Действительно, когда произносят слово Реформа (или Реформация, согласно лексикону протестантов, которые используют более старое французское слово), обычно подразумевают полвека - период возникновения протестантизма, которому предшествовала т.н. Предреформация и последствовала католическая реакция, естественным образом получившая наименование Контрреформации (Gegenreformation}. Сегодня для объяснения этого процесса предлагаются и более сложные схемы143. Необходимость реформ стала ощущаться в Церкви особенно остро в связи с повсеместным расцветом секулярного духа, на который христианский гуманизм Возрождения не нашел убедительного ответа. В XV веке христианский гуманизм дал импульс попыткам преобразований в монашеских орденах. В начале XVI века приверженцы этого духовного направления руководствовались стремлением воплотить евангельские идеалы в живой реальности, в частности, в общественных институтах, и, тем самым, непосредственным образом подготовили как протестантскую, так и католическую Реформы.

Затем, следом за потрясениями не только в религиозной, но и в политической сфере, вызванными выступлением на сцену Лютера (1483-1546) и позднее Кальвина (1509-1564), получило развитие то, что правильнее всего было бы назвать протестантскими Реформациями - именно во множественном числе, ибо они столь разнились между собой, что о них допустимо говорить как о противостоящих друг другу, хотя все они едины в признании исключительного приоритета Библии и веры.

Католическая Реформа, в плане словесного самоопределения еще более неторопливая, чем в своем практическом осуществлении, началась благодаря Тридентскому Собору и распространилась, по всем землям, которые не были завоеваны протестантизмом. Реформа эта в сущности сводилась к продолжению попыток минувшего века, направленных на внутреннее обновление институциональной Церкви, изъязвленной притеснениями светских властей и раздорами в собственной ограде.

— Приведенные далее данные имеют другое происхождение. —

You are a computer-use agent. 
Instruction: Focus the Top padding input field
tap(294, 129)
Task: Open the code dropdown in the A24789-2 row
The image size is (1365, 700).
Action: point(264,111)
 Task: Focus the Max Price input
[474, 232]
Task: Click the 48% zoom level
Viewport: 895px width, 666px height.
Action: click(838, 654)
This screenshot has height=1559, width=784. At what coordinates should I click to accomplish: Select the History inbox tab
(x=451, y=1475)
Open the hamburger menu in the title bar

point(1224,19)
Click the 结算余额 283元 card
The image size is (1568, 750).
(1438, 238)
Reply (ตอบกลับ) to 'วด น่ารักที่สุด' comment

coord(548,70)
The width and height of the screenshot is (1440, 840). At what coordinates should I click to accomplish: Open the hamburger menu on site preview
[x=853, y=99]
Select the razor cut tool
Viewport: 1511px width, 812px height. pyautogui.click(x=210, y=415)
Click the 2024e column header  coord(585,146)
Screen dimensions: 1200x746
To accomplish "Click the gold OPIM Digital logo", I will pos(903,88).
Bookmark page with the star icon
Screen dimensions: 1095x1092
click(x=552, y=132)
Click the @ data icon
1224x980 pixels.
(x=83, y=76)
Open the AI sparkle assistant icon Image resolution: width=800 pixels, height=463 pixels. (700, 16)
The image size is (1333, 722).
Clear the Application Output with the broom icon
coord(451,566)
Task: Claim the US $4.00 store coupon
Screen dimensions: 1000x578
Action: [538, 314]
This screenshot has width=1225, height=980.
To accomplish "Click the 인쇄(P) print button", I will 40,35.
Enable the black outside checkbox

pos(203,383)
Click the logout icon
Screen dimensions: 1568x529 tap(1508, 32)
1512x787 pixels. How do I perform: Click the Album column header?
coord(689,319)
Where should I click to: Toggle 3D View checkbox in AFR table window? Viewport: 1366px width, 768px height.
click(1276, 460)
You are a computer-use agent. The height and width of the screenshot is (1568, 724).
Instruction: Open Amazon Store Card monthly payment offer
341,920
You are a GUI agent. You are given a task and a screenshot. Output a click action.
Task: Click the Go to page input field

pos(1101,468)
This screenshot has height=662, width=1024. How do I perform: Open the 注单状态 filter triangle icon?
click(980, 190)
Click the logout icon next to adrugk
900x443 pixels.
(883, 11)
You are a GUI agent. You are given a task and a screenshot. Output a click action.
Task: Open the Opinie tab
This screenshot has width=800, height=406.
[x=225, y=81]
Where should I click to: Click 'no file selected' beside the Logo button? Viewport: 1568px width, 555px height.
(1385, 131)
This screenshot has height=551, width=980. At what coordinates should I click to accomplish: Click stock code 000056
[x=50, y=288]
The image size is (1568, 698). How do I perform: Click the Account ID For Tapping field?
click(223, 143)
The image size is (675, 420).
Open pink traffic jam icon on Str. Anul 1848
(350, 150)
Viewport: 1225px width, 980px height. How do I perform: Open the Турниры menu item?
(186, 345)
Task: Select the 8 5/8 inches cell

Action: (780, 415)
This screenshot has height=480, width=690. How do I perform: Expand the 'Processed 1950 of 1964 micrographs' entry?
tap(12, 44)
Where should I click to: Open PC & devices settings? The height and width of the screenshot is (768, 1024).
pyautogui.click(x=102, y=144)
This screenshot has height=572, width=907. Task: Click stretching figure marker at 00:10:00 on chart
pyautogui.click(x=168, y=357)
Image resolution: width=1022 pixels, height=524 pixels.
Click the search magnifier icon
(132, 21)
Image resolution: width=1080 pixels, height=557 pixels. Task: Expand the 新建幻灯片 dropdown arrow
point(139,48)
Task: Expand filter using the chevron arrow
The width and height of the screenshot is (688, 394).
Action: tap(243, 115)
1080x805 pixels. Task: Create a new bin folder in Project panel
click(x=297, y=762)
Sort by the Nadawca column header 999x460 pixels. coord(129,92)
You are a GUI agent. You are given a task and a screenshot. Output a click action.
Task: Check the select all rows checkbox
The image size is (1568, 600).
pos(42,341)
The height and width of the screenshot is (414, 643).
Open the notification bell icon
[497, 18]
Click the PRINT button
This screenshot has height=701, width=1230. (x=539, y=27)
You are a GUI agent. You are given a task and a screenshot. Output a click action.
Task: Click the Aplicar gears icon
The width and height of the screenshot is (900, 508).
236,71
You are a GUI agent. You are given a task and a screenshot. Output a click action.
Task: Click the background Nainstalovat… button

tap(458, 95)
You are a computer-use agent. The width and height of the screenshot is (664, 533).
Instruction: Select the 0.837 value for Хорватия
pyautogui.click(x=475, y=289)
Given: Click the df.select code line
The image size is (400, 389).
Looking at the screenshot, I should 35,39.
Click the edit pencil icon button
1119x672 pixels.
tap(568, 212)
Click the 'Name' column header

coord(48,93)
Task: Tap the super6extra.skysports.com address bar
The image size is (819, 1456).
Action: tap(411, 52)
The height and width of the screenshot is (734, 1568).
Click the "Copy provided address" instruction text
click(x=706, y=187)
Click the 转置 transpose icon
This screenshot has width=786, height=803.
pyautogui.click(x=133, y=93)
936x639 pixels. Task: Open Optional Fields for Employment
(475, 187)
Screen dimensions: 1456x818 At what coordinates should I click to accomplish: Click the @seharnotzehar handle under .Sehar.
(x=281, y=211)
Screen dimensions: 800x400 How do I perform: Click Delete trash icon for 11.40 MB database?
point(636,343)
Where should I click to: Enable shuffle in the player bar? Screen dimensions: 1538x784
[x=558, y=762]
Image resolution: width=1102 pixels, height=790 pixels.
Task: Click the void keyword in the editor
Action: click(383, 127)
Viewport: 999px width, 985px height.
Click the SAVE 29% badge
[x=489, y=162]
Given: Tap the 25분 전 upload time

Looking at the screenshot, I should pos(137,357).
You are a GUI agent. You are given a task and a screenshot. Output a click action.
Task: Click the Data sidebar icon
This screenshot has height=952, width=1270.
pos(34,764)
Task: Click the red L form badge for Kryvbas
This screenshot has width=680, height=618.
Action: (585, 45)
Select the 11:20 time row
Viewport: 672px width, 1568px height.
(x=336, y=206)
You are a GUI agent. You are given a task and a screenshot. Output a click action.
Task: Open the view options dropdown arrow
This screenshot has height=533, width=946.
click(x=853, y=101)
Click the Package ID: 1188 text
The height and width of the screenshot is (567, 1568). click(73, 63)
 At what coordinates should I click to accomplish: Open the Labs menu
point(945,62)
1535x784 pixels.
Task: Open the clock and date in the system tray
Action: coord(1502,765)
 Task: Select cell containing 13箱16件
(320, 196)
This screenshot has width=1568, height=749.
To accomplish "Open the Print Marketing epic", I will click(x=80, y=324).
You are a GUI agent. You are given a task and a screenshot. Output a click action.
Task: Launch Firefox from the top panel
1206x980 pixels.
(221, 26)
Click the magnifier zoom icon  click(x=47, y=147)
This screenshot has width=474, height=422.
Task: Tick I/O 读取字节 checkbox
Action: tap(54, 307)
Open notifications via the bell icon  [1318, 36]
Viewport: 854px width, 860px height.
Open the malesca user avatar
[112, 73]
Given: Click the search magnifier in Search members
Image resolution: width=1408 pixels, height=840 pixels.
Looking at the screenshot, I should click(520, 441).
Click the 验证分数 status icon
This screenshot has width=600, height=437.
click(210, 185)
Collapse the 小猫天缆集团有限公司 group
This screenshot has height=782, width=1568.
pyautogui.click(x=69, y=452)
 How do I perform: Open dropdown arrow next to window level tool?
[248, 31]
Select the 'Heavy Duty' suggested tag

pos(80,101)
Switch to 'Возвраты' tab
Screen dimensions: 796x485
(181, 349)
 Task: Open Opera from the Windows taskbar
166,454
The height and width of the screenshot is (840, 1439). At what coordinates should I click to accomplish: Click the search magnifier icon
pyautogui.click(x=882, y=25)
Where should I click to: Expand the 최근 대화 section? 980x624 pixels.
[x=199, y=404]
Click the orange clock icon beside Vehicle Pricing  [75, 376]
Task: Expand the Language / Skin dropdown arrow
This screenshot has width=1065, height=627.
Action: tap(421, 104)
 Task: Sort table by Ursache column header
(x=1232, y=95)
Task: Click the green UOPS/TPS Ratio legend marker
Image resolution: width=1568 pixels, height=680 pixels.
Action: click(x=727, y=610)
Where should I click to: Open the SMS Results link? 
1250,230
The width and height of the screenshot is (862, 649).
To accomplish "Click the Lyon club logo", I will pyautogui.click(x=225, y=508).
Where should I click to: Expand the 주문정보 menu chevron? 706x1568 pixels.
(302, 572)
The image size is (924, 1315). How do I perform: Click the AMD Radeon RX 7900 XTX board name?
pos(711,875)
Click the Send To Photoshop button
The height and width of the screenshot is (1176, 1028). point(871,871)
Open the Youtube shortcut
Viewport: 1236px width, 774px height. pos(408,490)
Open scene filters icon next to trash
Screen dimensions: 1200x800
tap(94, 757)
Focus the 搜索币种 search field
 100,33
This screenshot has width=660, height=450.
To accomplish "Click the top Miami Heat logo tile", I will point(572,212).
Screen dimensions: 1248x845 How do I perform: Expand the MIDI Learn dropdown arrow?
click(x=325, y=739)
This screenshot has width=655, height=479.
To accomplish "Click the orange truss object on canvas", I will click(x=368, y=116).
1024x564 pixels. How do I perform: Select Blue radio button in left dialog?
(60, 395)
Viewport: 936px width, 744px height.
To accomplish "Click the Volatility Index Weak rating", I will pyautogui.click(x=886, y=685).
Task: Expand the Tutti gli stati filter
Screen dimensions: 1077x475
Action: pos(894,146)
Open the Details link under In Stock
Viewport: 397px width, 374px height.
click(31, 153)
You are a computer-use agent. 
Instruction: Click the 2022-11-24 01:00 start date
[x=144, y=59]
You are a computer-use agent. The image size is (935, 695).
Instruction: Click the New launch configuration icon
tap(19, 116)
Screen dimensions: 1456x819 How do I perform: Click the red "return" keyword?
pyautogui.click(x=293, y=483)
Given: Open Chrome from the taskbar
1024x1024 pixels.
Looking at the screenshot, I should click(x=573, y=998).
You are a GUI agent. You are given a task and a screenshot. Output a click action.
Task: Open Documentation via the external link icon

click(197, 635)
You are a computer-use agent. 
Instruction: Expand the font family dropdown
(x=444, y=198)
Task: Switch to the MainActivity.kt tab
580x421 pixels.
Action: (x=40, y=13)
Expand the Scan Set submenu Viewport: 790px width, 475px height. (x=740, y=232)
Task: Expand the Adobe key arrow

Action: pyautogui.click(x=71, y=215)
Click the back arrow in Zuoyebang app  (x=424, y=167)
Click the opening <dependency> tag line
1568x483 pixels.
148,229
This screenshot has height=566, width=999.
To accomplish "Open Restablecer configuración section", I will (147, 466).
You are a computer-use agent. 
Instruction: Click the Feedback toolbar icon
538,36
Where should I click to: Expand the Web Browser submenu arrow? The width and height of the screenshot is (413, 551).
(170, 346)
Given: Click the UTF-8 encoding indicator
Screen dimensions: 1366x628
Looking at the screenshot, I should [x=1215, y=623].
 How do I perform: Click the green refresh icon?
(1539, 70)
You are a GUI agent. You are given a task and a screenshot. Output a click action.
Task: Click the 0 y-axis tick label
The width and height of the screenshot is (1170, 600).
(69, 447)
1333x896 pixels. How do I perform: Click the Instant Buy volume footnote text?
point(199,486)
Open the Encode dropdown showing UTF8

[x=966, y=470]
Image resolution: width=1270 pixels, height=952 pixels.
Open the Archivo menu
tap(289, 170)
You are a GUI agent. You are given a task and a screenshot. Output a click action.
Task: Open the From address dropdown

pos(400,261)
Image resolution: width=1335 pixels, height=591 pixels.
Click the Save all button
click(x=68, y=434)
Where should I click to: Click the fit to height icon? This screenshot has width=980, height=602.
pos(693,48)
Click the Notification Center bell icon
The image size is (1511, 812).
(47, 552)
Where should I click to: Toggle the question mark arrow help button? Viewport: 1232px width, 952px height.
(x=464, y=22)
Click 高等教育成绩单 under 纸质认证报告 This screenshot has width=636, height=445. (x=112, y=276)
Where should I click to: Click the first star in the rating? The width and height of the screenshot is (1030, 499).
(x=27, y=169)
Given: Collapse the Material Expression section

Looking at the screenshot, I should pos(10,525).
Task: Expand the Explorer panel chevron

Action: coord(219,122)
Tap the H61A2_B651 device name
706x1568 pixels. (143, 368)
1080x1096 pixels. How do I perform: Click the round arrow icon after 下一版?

Возрождение, которое в XVI веке лишь набирало силу во Франции и Германии, уже вплотную приблизившись к закату в Италии, обусловило громадные сдвиги в различных сферах - интеллектуальной, общественной и политической, явившись, таким образом, еще одним вызовом Церкви. Реформы же были, скорее, формами этих сдвигов, а не их последствиями. На заре XVI века практически все, в том числе и наиболее светские из Пап, соглашались с необходимостью преобразований в Церкви.

3 мая 1512 года в речи на открытии V Латеранского собора Жиль де Витерб - кстати говоря, он был генерал ордена августинцев, из рядов которого вышел Лютер, - буквально исторг рыдания из собравшихся. В своем выступлении он нарисовал действительно драматическую картину: «Когда в истории Церкви жизнь наша пребывала в большем упадке, когда претензии были более безмерны, алчность более всепоглощающа, бесчисленные грехи более безрассудны?... Когда еще не просто невежество, но пренебрежение к священным предметам, к таинствам, к церковной власти, к святым заповедям было столь велико? Когда еще наша религия и вера подвергались большему осмеянию, чем в наши дни, даже в среде простонародья?»144.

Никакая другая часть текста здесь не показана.